--- TASK DESCRIPTION ---
Write out exactly the lines that run from the one containing "Select the Networking tab" to the end of the entries below, with both end lines included.

____

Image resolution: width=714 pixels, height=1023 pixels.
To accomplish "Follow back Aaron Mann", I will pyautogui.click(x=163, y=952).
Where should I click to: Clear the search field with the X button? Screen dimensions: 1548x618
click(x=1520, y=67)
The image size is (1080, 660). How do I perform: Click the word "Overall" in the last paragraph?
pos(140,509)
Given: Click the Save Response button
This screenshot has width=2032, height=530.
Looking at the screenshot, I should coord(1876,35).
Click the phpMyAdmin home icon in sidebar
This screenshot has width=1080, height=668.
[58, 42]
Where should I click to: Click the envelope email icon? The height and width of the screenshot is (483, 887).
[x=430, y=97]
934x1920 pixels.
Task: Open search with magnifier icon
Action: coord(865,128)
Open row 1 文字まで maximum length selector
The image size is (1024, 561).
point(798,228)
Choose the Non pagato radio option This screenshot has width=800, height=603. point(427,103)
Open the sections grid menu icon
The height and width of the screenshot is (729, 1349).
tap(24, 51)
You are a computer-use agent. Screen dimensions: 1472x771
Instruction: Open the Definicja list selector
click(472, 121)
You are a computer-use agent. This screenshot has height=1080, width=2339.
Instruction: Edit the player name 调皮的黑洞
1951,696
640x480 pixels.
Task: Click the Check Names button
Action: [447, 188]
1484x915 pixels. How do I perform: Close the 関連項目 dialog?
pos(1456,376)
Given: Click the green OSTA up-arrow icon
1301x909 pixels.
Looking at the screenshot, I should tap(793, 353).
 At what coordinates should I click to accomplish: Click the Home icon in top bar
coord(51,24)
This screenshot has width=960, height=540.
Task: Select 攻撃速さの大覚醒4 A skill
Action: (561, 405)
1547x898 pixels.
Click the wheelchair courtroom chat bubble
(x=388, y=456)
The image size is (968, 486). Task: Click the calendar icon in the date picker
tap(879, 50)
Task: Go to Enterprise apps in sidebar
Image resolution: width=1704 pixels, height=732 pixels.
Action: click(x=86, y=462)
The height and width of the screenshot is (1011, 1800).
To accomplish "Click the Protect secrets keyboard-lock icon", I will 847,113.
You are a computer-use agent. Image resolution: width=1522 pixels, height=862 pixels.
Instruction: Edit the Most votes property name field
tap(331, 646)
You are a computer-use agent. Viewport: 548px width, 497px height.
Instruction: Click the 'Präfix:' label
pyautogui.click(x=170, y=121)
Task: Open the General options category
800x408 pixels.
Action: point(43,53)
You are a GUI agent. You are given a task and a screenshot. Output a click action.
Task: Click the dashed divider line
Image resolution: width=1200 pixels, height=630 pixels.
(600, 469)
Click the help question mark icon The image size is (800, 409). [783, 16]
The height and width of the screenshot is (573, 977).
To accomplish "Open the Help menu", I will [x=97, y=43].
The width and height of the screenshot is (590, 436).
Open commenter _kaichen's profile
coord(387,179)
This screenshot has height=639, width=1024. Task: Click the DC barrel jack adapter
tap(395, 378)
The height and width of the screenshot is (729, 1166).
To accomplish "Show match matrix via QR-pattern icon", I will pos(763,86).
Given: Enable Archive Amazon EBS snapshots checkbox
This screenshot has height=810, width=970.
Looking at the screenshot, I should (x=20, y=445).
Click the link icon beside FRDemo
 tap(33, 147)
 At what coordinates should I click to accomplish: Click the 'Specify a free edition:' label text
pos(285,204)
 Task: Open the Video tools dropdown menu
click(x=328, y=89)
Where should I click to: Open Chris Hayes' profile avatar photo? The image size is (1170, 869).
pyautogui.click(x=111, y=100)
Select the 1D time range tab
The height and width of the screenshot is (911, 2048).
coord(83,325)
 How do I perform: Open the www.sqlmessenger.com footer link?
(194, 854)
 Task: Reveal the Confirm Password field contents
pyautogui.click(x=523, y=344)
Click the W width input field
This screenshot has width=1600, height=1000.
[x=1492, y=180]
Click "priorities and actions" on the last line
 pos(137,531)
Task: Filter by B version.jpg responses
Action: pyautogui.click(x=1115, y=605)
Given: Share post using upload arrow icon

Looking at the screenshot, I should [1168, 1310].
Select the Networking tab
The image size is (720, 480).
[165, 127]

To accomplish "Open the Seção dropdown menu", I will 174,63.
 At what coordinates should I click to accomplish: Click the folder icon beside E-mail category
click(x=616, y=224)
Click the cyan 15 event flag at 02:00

____

--- OUTPUT OF THE TASK ---
Select the Networking tab
The image size is (720, 480).
[165, 127]

To accomplish "Open the Seção dropdown menu", I will 174,63.
 At what coordinates should I click to accomplish: Click the folder icon beside E-mail category
click(x=616, y=224)
Click the cyan 15 event flag at 02:00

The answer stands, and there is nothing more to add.